I have used the example data provided with the plugin (q2 composition ancombc --example-data PATH) in order to understand the ancombc results, that are available in a different layout compared to ancom(1).
There are a few questions left:
The example data (table.qza and metadata.tsv) do not match perfectly (in the single and multiple examples). Is it true that the 'toe' samples are not in the feature table?
In the multiple formula example, the intercept is definded from --p-reference-levels bodysite::tongue animal::dog and these groups are given in the lfc visualization of the differentials artifact (Groups used to define the intercept:). So, I assume that the lfc of the other groups is in relation to the reference levels.
In a single formula example, the --p-reference-levels parameter is not necessary (according to the example instructions), but it seems that the intercept is calculated from 'gut'. This sample group is the first one in the metadata.tsv: is this defining the sample group used for the intercept?
I have tried to use --p-reference-levels bodysite::tongue for the single formula ancombc and observed tow effects: First, this parameter is accepted and bodysitetongue is no longer in the lfc table visualization. Second, the lfc intercept statment looks like Groups used to define the intercept: b, o, d, y, s, i, t, e, :, :, t, o, n, g, u, e ; is this just a visualization bug?
@lizgehret : I have posted a question related to q2 composition da-barplot in another post error using qiime composition da_barplot. Could you look at this error message, and can you see whether this is related to the plugin or to my Linux system?
Thanks for reaching out! Happy to address these questions below:
Yes that is true - those samples are present in the metadata, but not in the table. This metadata file is used for usage examples as well as internal unit testing, so there is some additional data present that's used to validate expected behavior in ancombc.
That's correct. The --p-reference-levels parameter is used to define the intercept.
Correct - the --p-reference-levels parameter is optional for defining the intercept. If it is left blank, the default behavior will set the intercept to the column::value group based on alphabetical order (this is the default behavior from the R method). In the single formula example, gut is selected since it is highest in alphabetical order within the bodysite column.
Since you chose bodysite::tongue, this group is used to define the intercept - hence it not showing up in the visualization. In terms of the string splitting you're observing, can you copy/paste your entire command to produce your .qzv file in your response, share that qzv file, and share a screenshot of where you're seeing that in QIIME 2 view? That will help me to better identify where this issue is coming from. Thanks!

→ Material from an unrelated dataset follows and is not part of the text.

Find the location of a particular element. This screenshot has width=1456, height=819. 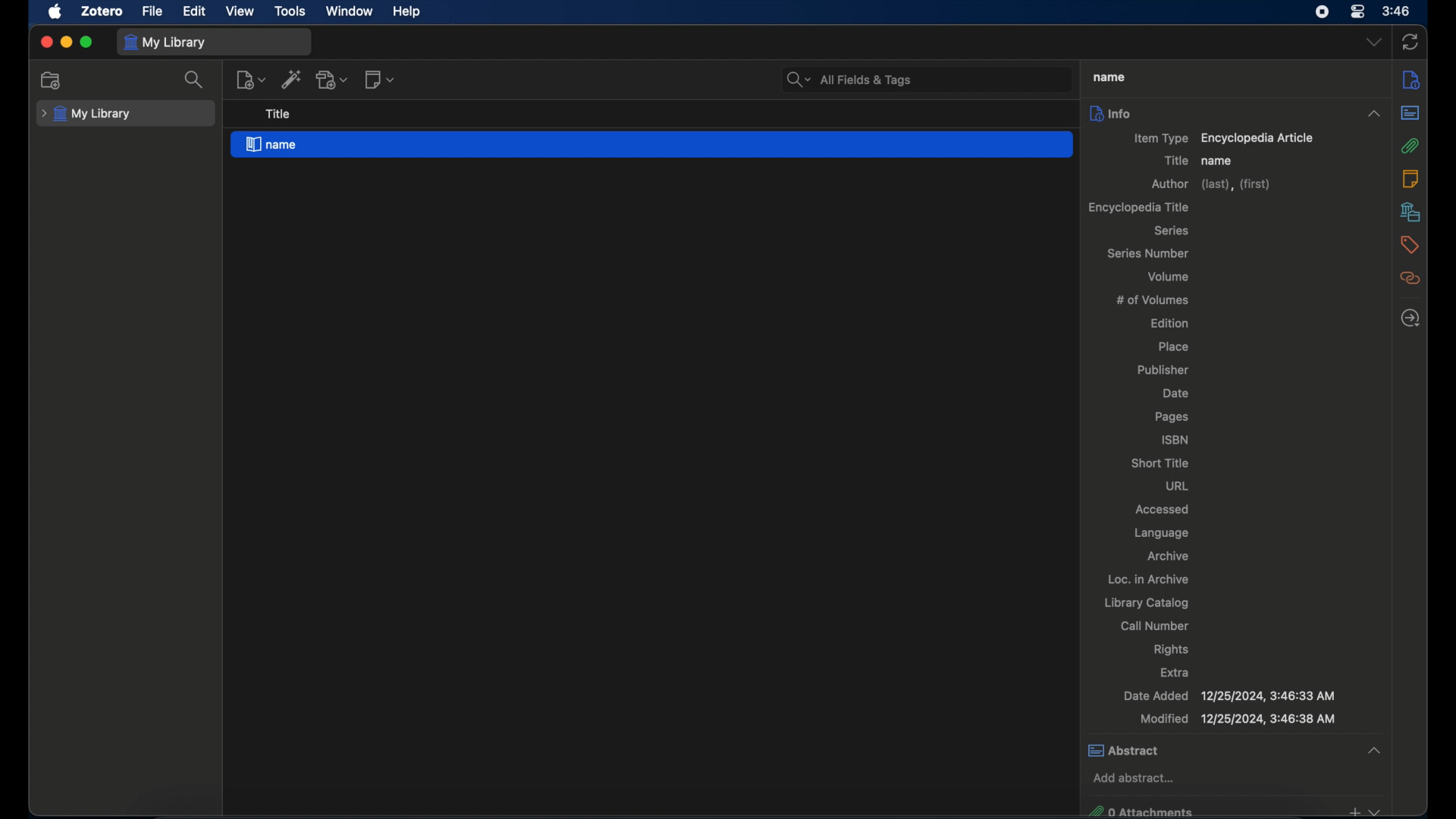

Thanks for sharing those details! You'll want to wrap the --p-reference-levels value in quotes so that string splitting doesn't occur, like so: 'bodysite::tongue'
I did not develop that visualization, but I will look into the issue you mentioned in your other post - I haven't had time to do so yet, but have time set aside this morning for that. I'll follow up with you in that post with next steps!
Thanks for following up - I was able to replicate this on my end with a single value in the --p-reference-levels parameter. This looks like it is a small bug in the tabulate visualizer, thanks for bringing this to our attention! I'll work on getting this fixed in our current development cycle, so this should be fixed in our 2023.5 release. Thanks for your patience!